» **Work task**
When you reach the line that contains "The height and", set down that line and every one after it through the end of the records, exactly as written and with no pictures.

(Entries taken from a collection)
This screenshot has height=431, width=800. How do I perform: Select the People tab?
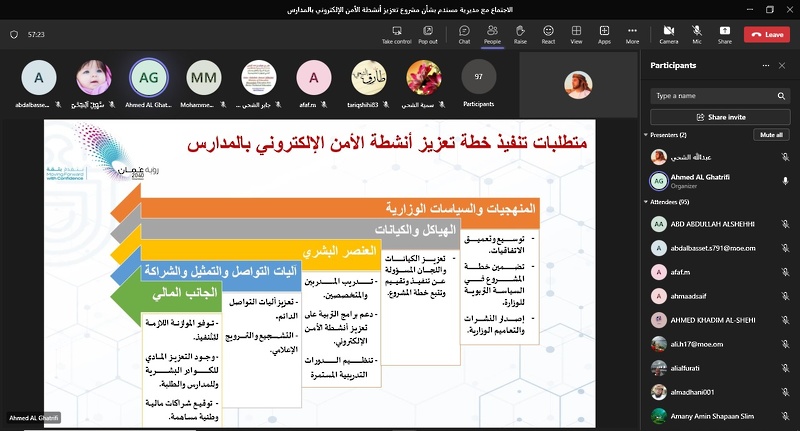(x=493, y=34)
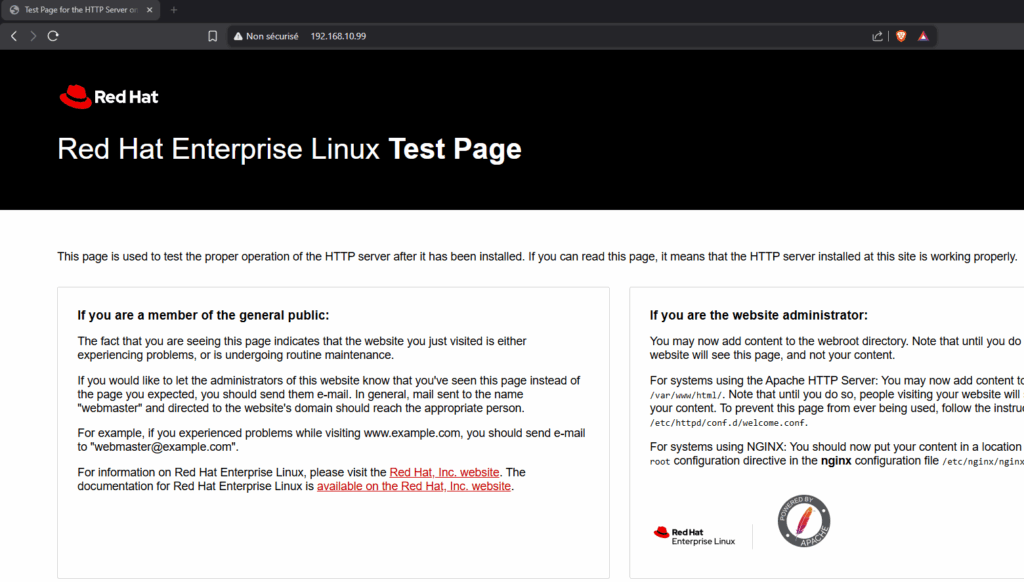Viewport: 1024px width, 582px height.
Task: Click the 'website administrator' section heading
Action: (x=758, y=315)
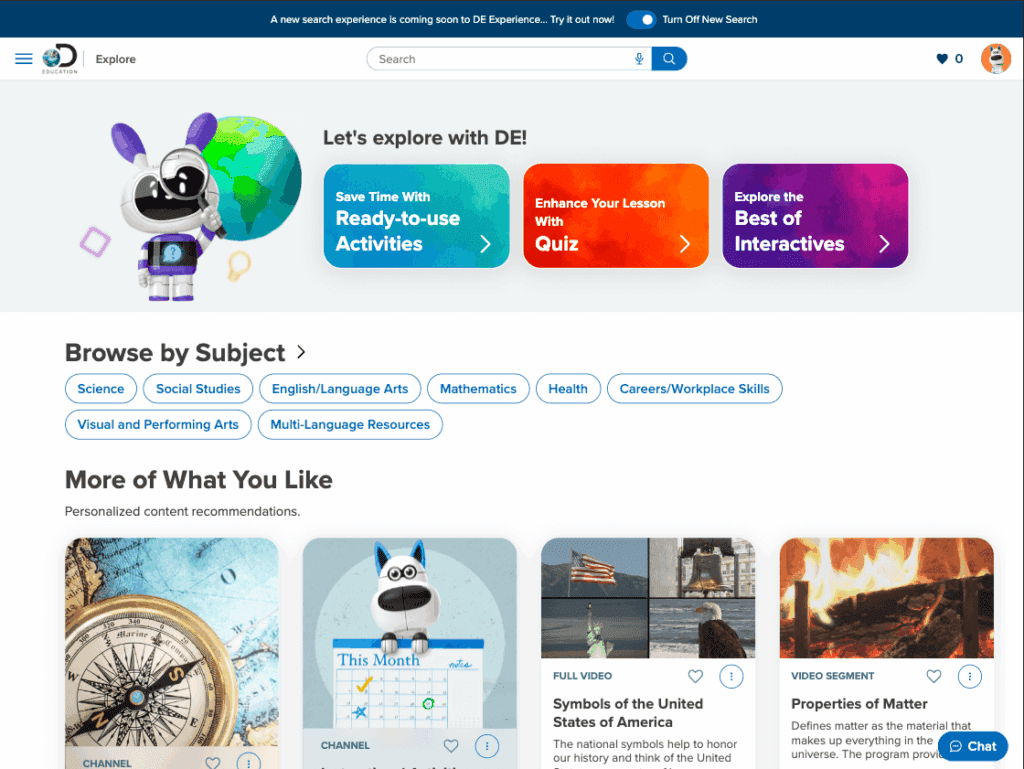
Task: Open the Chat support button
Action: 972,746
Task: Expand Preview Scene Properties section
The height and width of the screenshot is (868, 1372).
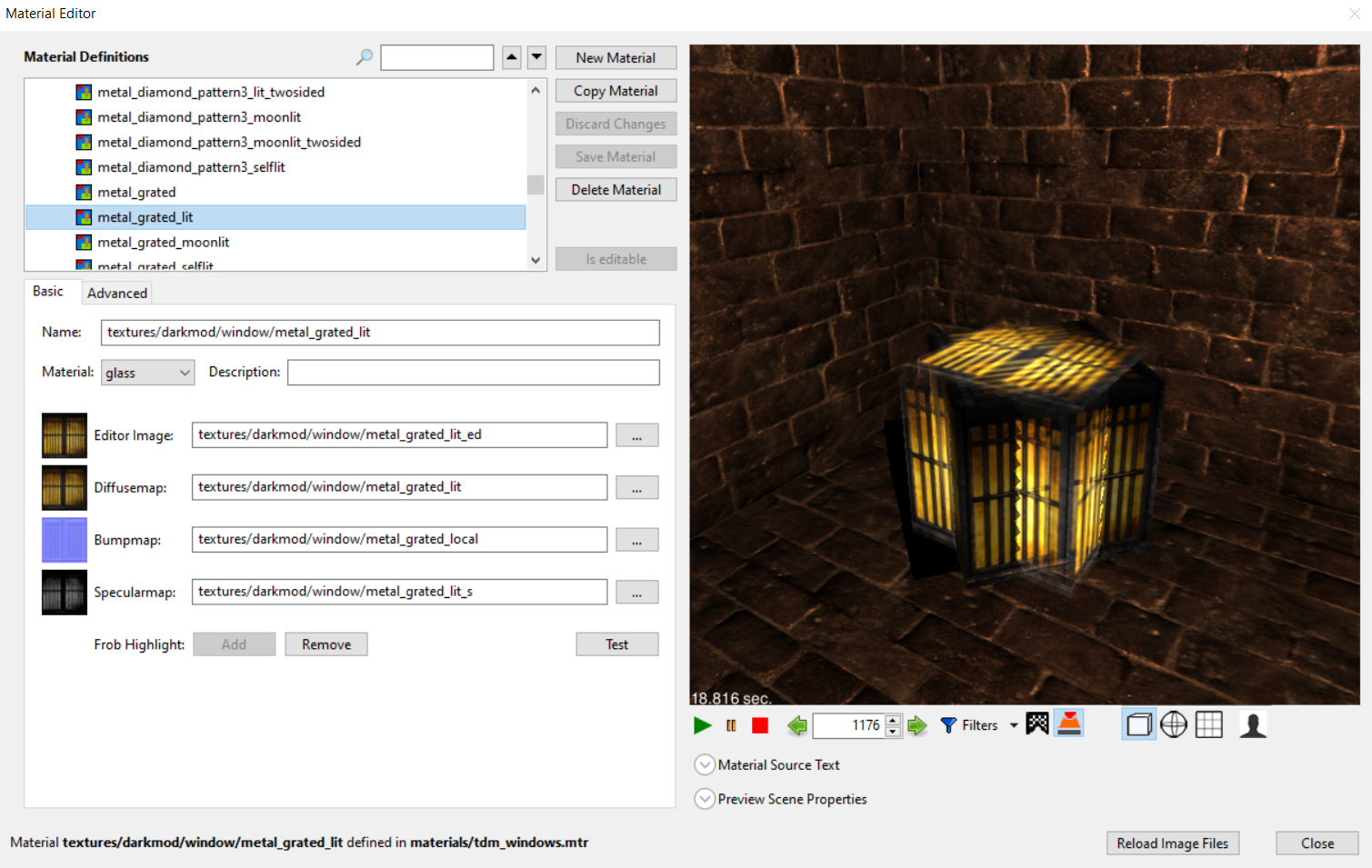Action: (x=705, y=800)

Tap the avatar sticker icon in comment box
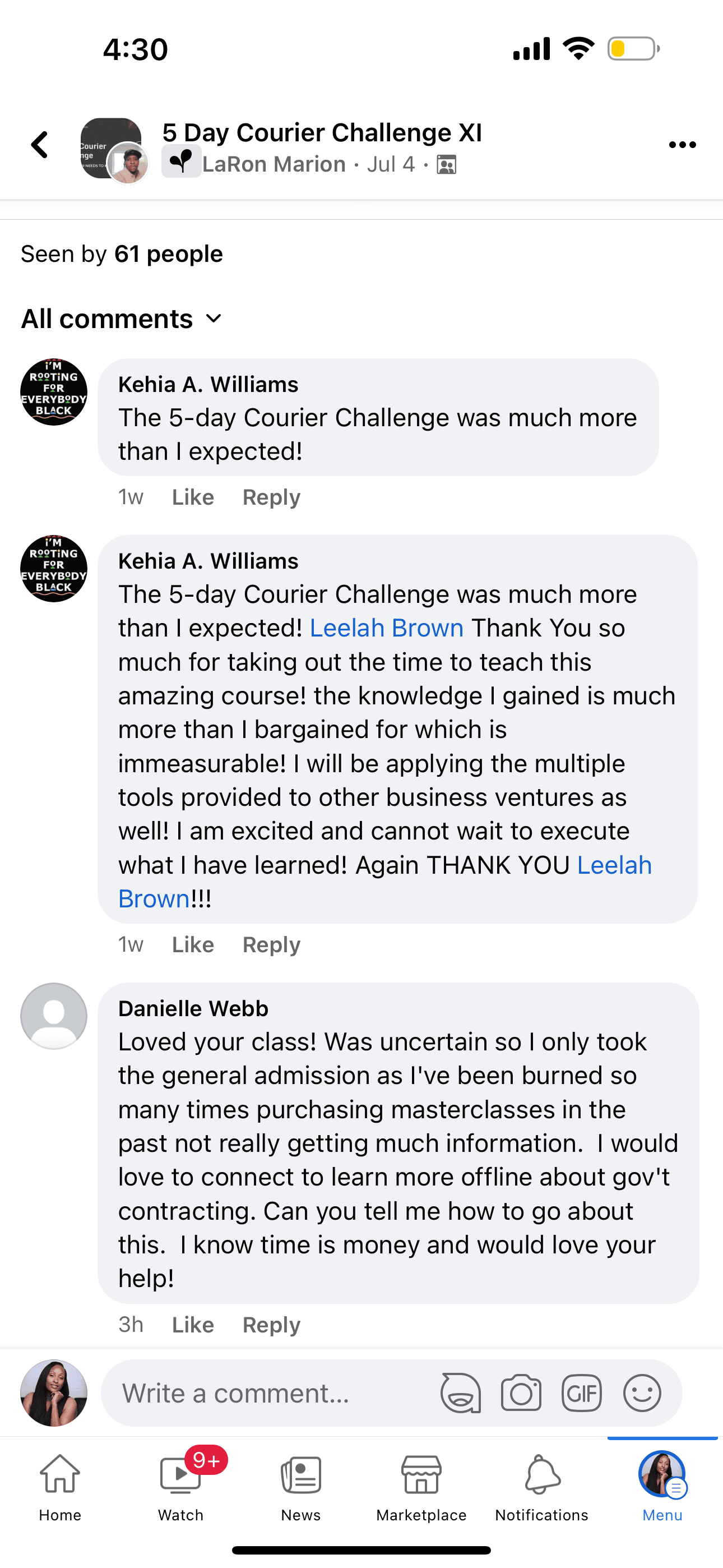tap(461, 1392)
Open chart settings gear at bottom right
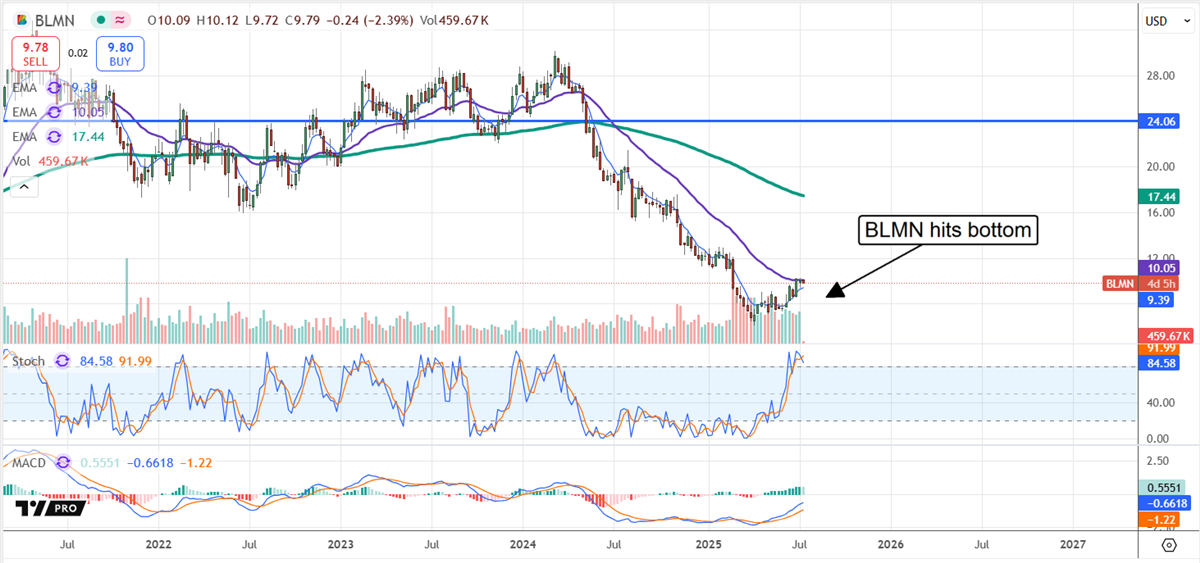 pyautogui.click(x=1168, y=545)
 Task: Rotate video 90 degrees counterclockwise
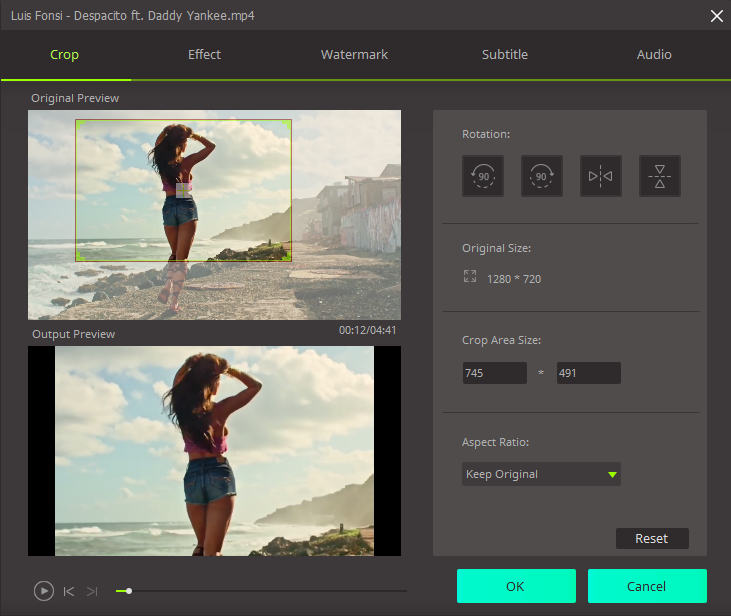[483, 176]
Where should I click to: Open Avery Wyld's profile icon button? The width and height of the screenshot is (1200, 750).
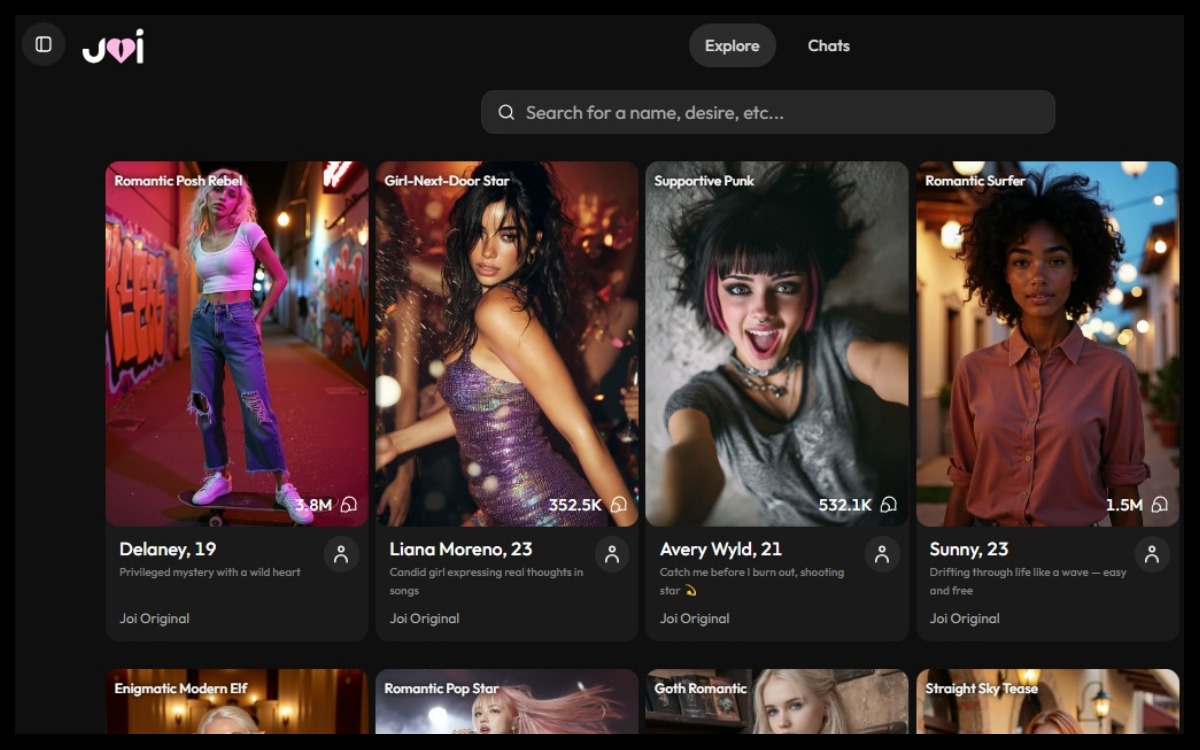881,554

» **Solution for this task**
The height and width of the screenshot is (868, 1372).
Action: (x=705, y=800)

Tap the avatar sticker icon in comment box
tap(461, 1392)
Open chart settings gear at bottom right
 pyautogui.click(x=1168, y=545)
 Task: Rotate video 90 degrees counterclockwise
[483, 176]
Where should I click to: Open Avery Wyld's profile icon button? The width and height of the screenshot is (1200, 750).
881,554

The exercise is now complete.